TASK TO CARRY OUT: Please restate, word for word, the lines below that begin at the one with "Add a new terminal tab" and end at the one with "Task: Reset the CT view with the undo arrow". Leave out all other lines.
--*--
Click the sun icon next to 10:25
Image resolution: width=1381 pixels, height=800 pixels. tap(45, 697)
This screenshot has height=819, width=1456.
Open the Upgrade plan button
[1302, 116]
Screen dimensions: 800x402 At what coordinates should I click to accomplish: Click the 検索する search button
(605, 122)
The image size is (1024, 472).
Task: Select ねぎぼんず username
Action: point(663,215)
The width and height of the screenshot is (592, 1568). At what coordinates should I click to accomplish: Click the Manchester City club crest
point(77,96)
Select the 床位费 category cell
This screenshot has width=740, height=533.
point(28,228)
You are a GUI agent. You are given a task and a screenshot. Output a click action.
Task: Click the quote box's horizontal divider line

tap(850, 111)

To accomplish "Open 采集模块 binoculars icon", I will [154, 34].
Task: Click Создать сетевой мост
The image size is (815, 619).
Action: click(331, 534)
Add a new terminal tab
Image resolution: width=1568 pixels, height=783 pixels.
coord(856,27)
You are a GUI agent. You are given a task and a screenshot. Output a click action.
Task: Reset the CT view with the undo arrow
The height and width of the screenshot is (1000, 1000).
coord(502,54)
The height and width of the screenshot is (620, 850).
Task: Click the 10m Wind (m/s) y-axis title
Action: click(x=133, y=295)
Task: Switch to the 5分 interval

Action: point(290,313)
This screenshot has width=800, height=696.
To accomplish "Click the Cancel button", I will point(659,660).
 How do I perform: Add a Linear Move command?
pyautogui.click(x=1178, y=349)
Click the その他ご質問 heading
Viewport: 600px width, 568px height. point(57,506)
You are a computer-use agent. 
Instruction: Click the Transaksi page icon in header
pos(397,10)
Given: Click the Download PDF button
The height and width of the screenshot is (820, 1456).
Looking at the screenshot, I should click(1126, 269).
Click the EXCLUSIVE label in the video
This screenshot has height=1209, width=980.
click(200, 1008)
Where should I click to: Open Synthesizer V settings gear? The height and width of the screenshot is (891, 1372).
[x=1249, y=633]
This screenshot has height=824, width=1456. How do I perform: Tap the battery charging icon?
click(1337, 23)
--*--
TASK RESPONSE:
Add a new terminal tab
Image resolution: width=1568 pixels, height=783 pixels.
coord(856,27)
You are a GUI agent. You are given a task and a screenshot. Output a click action.
Task: Reset the CT view with the undo arrow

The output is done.